◆ THE TASK:
Could you copy out, word for word, the lines below starting with the one that contains "Image resolution: width=910" and going on through the one that contains "click(x=98, y=265)", and nothing else?

——

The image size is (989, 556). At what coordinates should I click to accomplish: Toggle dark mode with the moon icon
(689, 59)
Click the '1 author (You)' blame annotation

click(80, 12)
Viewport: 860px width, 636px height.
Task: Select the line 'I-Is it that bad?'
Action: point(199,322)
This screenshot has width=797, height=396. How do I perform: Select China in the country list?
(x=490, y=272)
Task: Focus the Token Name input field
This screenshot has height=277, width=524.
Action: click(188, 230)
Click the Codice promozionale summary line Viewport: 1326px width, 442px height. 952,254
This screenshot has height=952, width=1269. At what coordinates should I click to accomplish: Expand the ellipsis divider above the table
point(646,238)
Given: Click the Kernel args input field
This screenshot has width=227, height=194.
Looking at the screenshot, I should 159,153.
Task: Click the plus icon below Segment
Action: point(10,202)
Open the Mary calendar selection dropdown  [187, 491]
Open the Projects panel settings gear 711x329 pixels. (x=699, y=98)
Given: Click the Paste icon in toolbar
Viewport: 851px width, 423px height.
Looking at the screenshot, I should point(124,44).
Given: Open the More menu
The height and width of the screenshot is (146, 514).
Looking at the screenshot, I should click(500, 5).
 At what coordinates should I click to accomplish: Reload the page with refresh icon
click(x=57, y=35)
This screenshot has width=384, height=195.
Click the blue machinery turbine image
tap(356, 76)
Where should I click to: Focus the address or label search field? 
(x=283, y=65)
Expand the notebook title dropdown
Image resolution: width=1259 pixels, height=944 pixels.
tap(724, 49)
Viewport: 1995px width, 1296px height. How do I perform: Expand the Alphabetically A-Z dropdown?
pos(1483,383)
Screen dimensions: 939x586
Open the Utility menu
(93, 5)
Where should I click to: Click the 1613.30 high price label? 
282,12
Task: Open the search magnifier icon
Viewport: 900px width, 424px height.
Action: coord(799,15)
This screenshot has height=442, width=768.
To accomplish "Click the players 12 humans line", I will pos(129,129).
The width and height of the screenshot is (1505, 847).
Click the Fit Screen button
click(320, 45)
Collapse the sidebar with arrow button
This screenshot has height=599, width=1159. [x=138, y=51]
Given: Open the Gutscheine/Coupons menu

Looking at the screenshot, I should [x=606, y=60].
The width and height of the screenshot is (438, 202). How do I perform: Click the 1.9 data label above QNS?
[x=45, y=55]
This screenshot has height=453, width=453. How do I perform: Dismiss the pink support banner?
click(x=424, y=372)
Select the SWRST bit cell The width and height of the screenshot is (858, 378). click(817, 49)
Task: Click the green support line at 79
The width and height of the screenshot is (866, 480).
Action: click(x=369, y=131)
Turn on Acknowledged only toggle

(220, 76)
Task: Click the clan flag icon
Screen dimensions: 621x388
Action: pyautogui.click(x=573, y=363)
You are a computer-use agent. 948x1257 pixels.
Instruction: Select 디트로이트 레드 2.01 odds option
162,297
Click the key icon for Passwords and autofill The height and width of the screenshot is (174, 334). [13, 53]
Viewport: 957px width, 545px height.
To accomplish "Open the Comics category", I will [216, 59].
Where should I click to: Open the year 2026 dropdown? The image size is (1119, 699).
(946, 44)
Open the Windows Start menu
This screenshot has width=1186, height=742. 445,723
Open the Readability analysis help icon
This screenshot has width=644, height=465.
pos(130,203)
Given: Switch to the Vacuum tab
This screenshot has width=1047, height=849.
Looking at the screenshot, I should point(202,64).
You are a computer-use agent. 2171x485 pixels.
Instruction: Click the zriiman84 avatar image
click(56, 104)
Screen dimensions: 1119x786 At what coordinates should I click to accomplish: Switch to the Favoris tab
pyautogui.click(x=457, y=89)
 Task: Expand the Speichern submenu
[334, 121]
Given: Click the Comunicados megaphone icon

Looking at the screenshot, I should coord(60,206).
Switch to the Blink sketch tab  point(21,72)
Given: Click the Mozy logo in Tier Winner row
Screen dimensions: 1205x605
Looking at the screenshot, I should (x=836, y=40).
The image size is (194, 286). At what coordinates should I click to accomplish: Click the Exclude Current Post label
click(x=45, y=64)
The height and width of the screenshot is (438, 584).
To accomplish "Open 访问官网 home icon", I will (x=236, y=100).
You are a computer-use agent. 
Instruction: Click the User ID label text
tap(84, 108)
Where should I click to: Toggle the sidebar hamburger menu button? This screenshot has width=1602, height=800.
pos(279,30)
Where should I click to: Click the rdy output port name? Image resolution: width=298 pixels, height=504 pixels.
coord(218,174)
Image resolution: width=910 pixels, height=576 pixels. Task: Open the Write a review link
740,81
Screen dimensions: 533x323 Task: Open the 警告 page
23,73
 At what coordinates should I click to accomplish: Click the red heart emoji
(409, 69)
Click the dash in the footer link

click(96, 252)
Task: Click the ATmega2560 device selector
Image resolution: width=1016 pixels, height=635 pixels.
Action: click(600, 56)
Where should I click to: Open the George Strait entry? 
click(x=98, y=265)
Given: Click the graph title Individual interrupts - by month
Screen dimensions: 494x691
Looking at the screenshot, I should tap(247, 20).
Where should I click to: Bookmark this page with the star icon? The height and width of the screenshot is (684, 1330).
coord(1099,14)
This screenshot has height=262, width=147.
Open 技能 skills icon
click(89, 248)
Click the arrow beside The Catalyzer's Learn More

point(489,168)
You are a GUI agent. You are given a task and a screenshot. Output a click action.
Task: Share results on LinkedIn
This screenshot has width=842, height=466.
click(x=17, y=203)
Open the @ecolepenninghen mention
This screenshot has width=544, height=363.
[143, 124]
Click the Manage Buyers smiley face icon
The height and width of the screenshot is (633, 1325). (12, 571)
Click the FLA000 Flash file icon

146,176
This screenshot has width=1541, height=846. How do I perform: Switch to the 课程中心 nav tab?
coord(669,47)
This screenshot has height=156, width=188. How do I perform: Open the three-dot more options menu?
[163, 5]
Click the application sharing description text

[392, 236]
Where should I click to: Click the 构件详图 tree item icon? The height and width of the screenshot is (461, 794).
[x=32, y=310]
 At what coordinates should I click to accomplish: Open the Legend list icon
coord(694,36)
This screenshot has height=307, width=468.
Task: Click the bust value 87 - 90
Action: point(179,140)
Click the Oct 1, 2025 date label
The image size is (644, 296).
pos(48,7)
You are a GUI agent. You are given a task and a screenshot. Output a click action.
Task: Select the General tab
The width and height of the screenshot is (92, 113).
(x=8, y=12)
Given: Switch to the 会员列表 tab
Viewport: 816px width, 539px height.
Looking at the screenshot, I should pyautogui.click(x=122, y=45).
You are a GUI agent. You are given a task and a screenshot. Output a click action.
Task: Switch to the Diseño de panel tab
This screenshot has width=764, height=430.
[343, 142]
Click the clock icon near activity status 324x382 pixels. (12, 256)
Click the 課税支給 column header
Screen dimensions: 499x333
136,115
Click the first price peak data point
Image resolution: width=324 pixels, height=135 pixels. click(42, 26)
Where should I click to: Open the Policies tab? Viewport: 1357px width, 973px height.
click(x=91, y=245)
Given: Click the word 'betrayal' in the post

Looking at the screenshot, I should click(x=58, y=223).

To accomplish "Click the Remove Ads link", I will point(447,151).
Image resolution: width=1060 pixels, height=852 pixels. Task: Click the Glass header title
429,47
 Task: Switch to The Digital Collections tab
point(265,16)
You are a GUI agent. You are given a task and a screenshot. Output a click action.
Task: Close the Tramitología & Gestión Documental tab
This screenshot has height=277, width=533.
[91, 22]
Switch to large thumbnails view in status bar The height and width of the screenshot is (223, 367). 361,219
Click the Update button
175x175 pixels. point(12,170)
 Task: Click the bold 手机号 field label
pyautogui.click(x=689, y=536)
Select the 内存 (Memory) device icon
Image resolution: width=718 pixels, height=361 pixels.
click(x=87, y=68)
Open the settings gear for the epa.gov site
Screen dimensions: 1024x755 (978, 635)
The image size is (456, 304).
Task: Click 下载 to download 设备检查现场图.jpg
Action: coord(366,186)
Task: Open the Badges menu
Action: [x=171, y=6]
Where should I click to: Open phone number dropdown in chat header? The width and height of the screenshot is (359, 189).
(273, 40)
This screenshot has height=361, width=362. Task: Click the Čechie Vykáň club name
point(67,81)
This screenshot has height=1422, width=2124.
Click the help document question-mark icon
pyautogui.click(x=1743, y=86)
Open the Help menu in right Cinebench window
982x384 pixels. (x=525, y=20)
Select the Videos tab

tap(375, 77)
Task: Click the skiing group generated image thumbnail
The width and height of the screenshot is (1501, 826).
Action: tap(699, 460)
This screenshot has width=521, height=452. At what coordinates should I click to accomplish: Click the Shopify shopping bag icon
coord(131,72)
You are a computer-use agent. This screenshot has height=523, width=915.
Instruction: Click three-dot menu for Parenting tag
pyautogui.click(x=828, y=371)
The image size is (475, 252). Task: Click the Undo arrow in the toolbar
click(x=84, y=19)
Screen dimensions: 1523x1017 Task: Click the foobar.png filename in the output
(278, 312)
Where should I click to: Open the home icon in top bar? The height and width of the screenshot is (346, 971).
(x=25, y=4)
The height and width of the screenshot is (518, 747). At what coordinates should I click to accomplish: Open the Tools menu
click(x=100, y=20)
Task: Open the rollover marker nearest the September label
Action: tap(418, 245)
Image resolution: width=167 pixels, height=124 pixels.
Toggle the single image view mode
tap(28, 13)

——

◆ ANSWER TO THE TASK:
Image resolution: width=910 pixels, height=576 pixels. Task: Open the Write a review link
740,81
Screen dimensions: 533x323 Task: Open the 警告 page
23,73
 At what coordinates should I click to accomplish: Click the red heart emoji
(409, 69)
Click the dash in the footer link

click(96, 252)
Task: Click the ATmega2560 device selector
Image resolution: width=1016 pixels, height=635 pixels.
Action: click(600, 56)
Where should I click to: Open the George Strait entry? 
click(x=98, y=265)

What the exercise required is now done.